SHORT PROBLEM: Please copy the material below word for word, from the line with "You are a GUI" to the line with "tap(230, 52)", both lines included. Leave the pictures out of your copy.

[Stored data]
==========

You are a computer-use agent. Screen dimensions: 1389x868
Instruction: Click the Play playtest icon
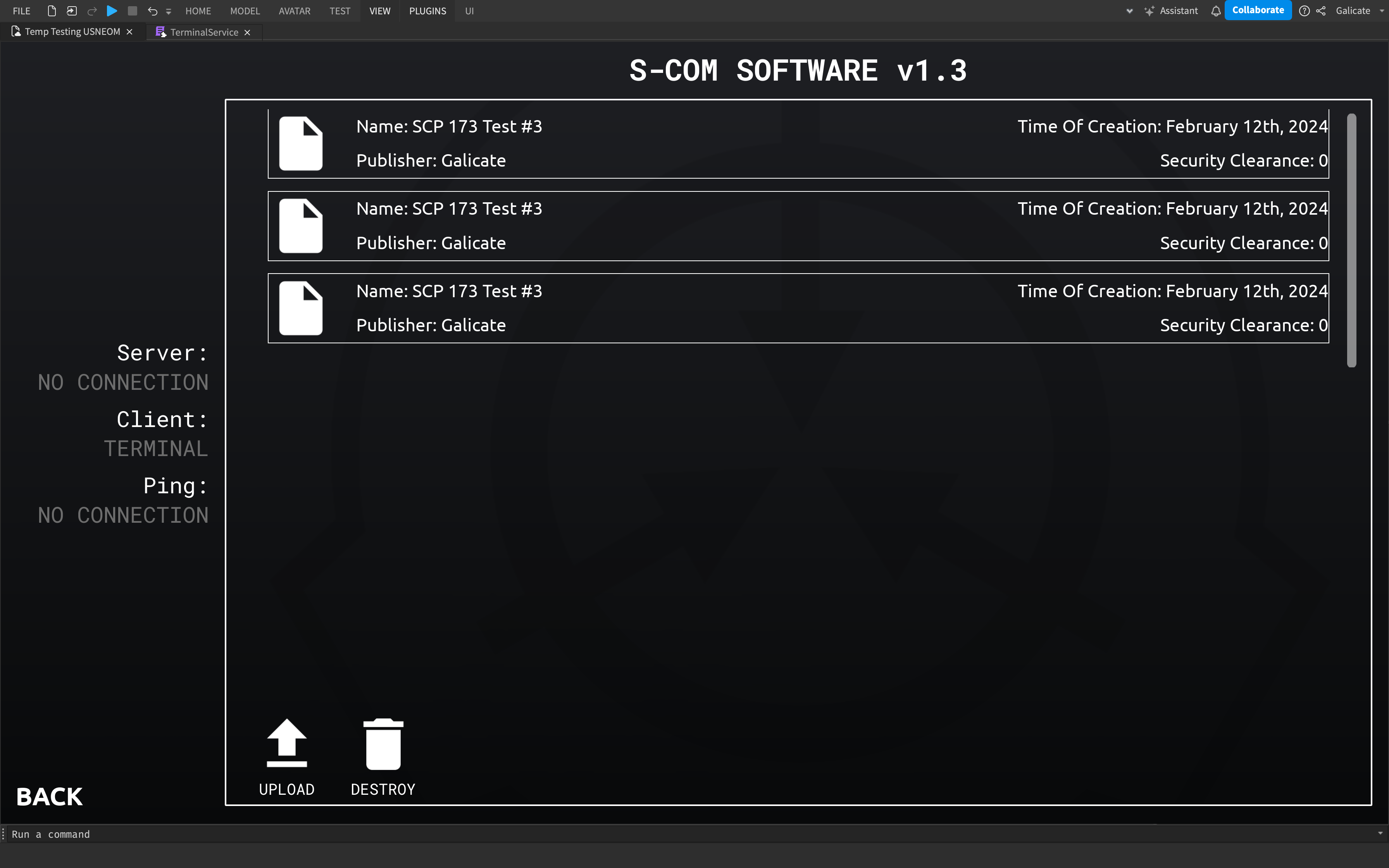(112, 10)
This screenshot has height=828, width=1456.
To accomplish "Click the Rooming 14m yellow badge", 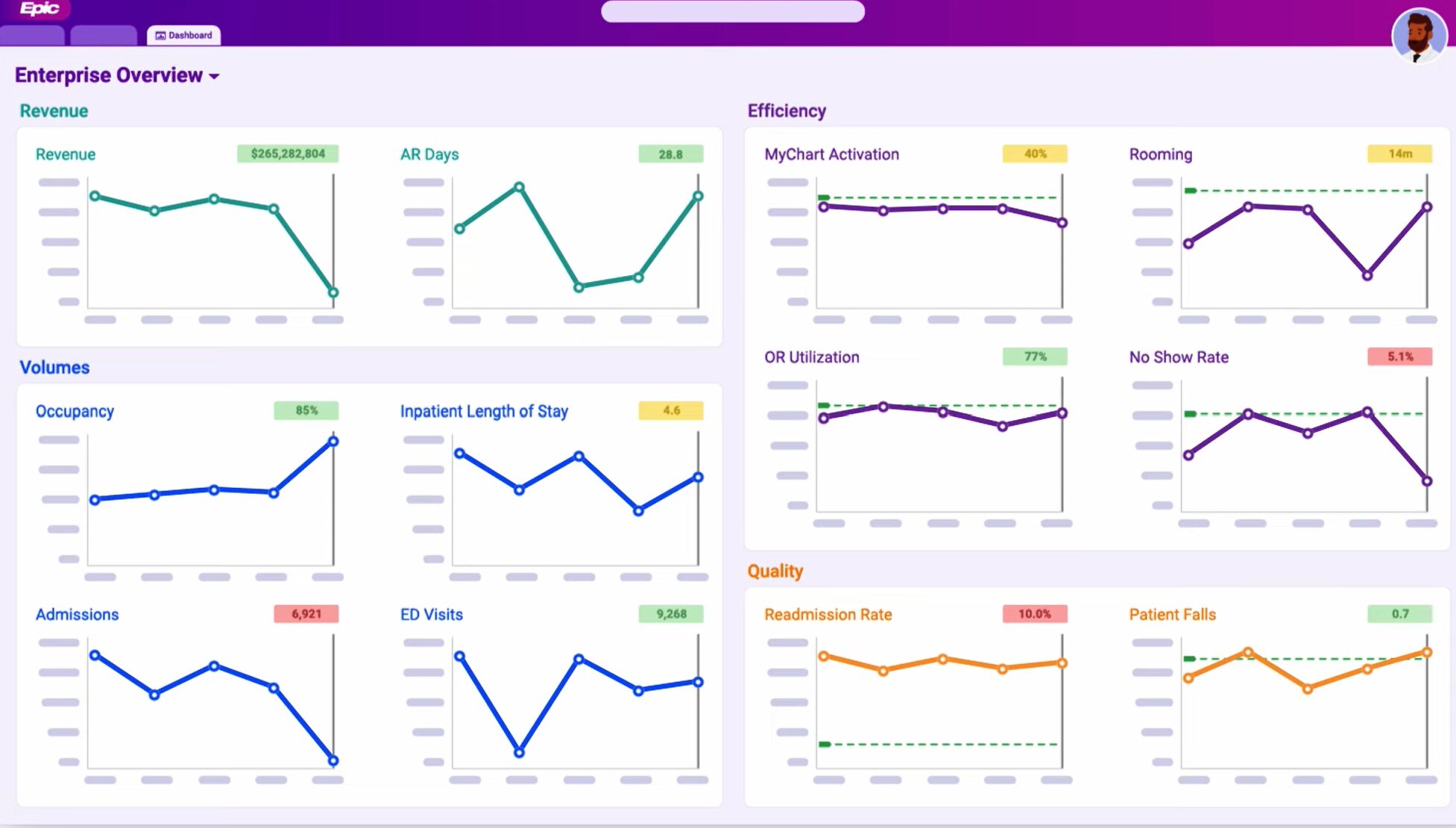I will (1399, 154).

==========

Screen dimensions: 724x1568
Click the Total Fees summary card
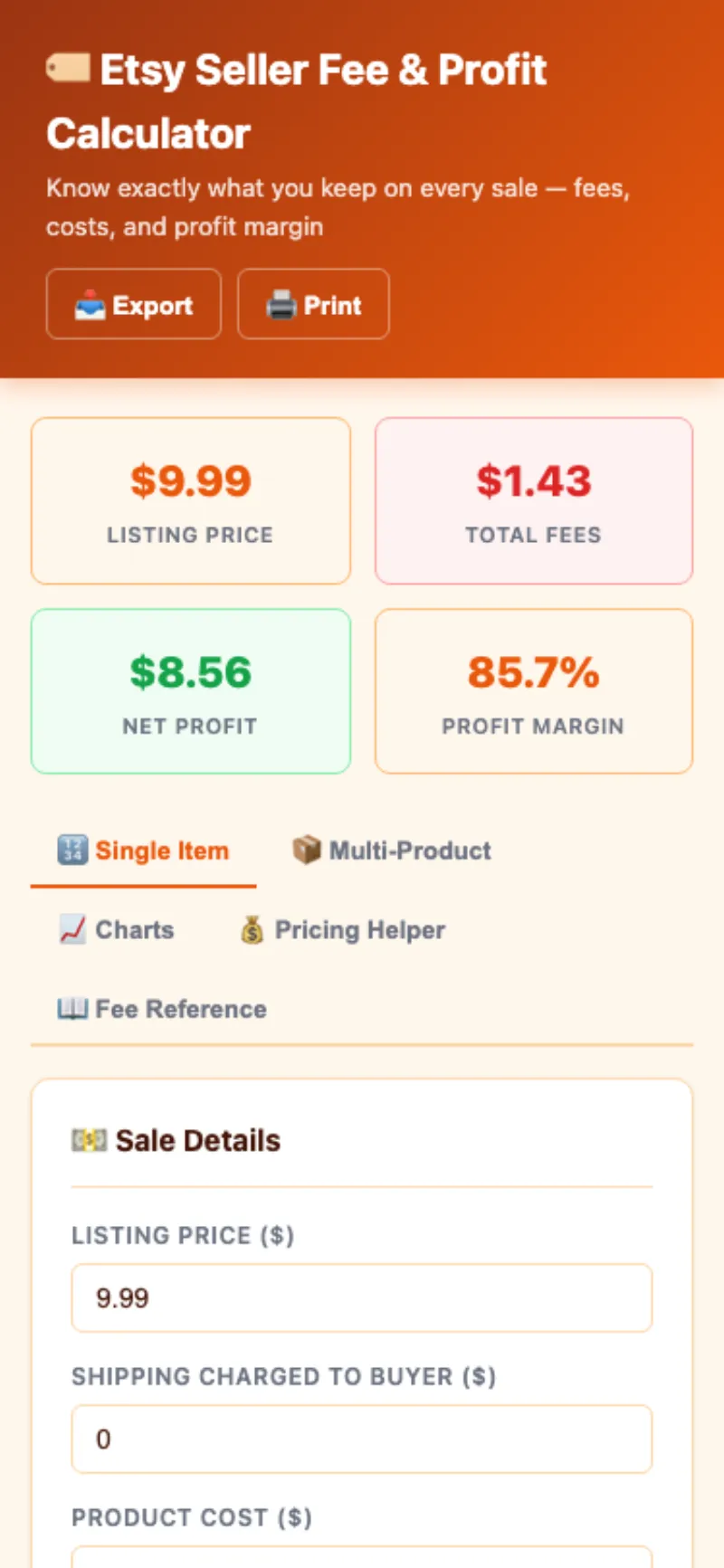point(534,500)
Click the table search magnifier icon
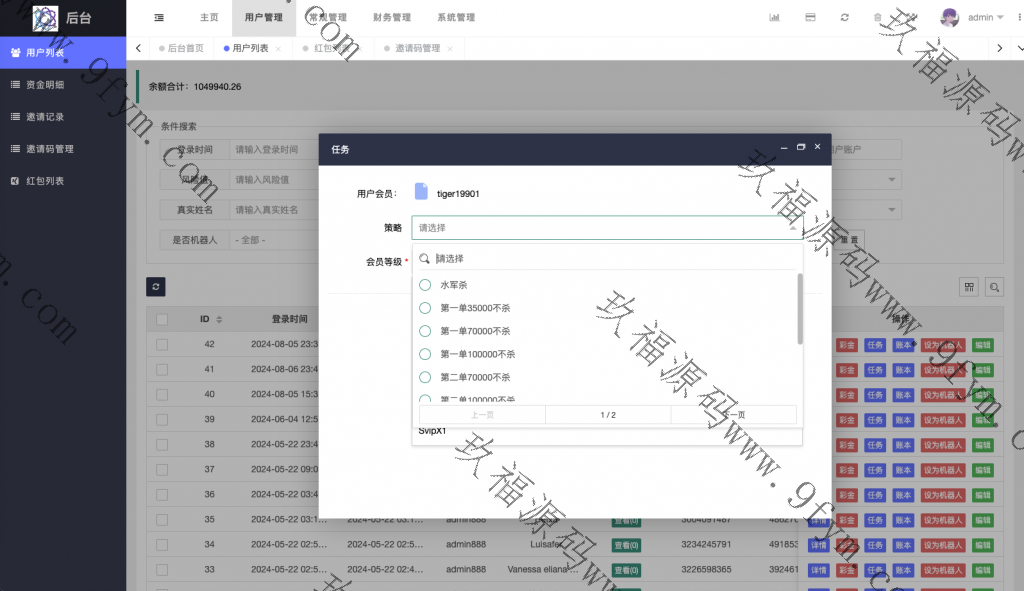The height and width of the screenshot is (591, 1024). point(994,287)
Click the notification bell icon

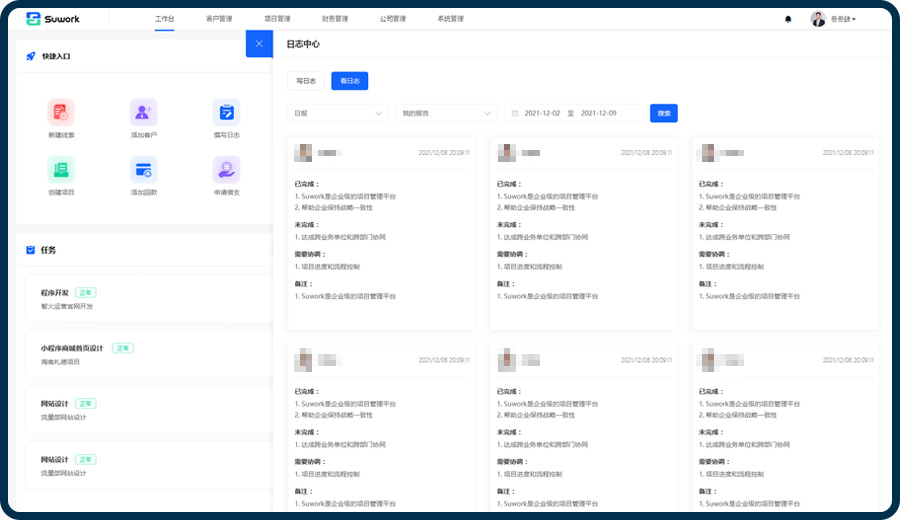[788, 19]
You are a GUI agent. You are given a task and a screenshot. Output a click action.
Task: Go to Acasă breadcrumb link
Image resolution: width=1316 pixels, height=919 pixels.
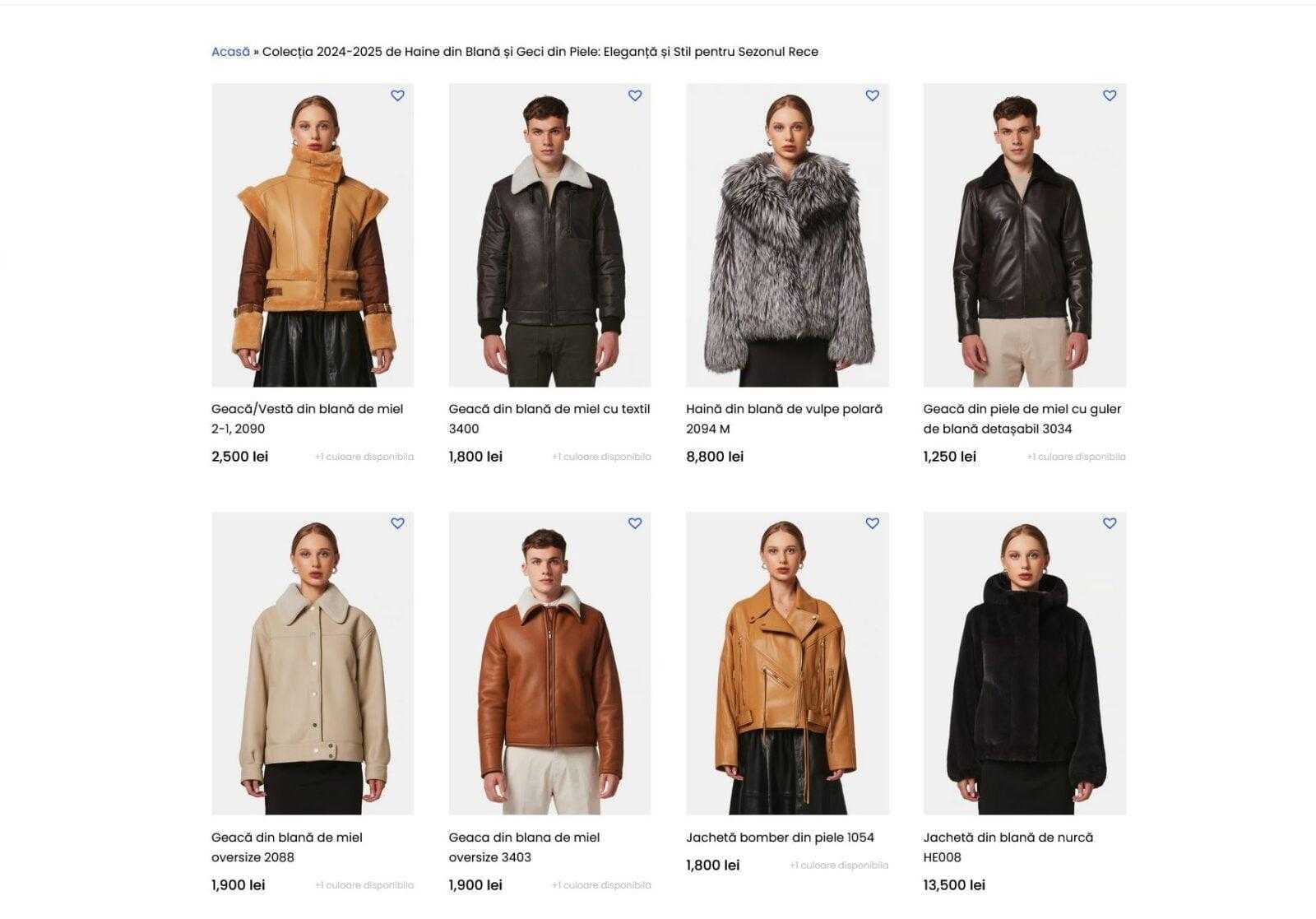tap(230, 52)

==========

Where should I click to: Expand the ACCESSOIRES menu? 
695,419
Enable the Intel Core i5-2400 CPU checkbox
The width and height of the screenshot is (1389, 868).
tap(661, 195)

==========

WRITTEN SOLUTION:
You are a GUI agent. You are given a task and a screenshot. Output a click action.
Task: Go to Acasă breadcrumb link
Image resolution: width=1316 pixels, height=919 pixels.
tap(230, 52)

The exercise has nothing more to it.